The problem: Would you show every line from the records that holds "agent"?

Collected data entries
━━━━━━━━━━━━━━━━
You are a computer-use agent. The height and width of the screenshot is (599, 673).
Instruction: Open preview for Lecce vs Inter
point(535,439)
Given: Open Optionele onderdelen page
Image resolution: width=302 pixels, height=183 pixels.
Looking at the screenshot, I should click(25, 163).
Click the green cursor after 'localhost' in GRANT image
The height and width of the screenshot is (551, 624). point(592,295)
━━━━━━━━━━━━━━━━
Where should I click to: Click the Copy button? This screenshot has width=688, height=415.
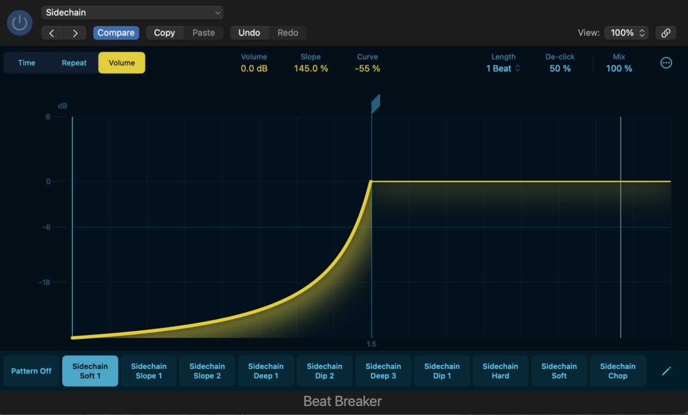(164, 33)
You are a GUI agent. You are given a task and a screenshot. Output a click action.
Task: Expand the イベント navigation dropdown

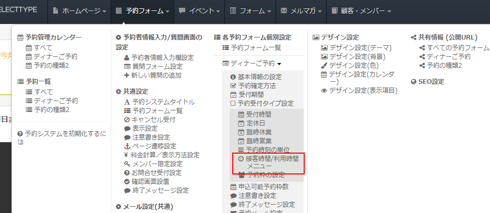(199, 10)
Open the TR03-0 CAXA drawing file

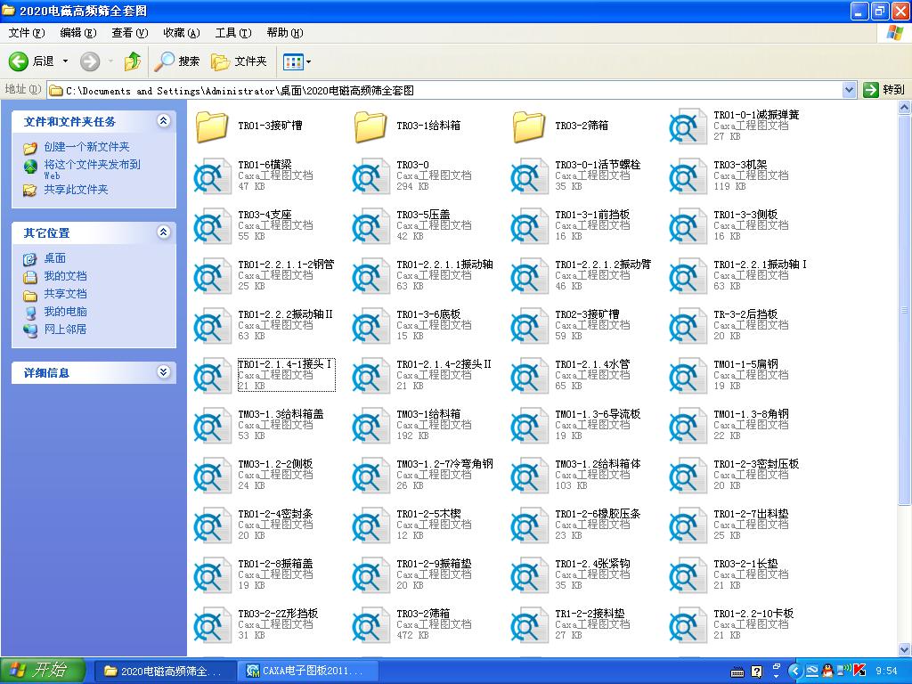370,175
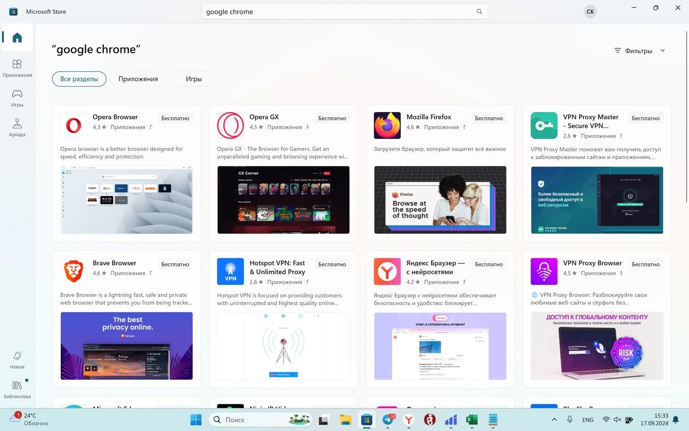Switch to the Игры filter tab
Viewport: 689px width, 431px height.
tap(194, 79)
━━━━━━━━━━━━━━━━
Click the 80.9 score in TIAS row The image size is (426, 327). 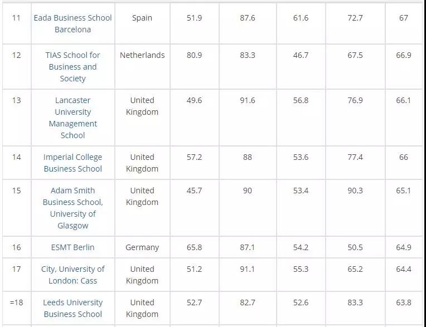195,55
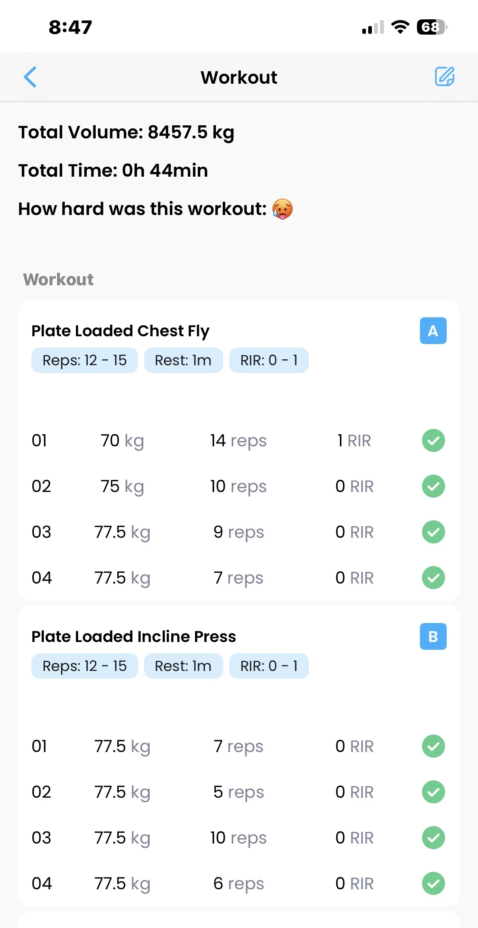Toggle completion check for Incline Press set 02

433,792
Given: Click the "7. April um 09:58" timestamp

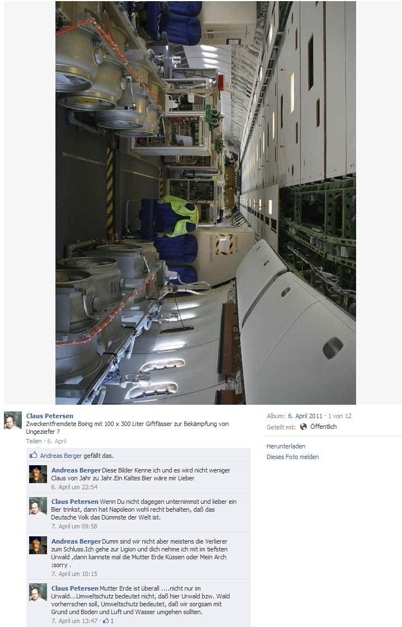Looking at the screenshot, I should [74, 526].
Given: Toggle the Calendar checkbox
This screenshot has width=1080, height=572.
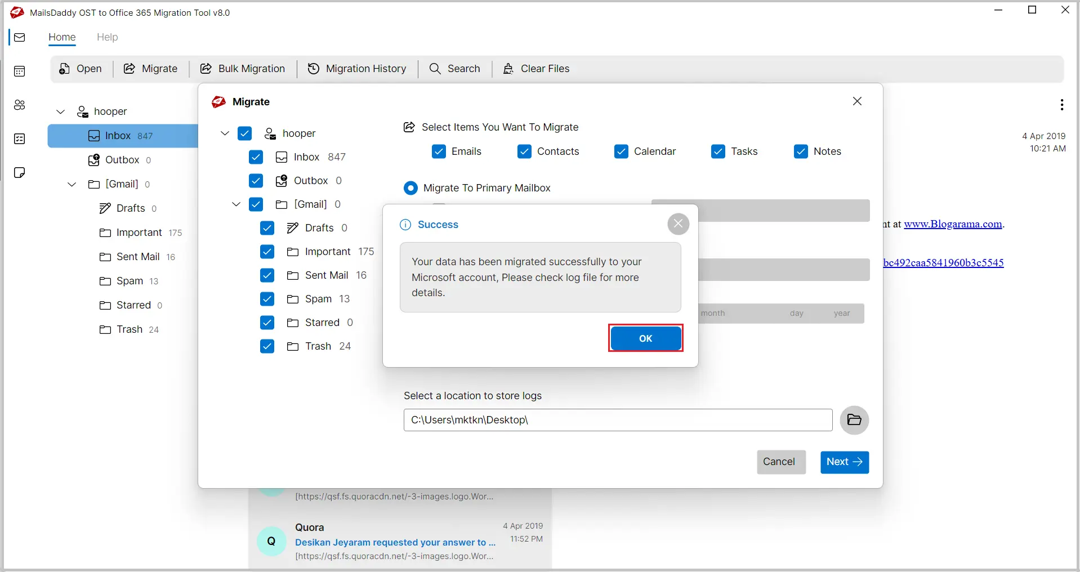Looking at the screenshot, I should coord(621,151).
━━━━━━━━━━━━━━━━
Response to this task:
You are a computer-use agent. The height and width of the screenshot is (599, 673).
You are a GUI agent. You are given a task and a screenshot. Output a click action.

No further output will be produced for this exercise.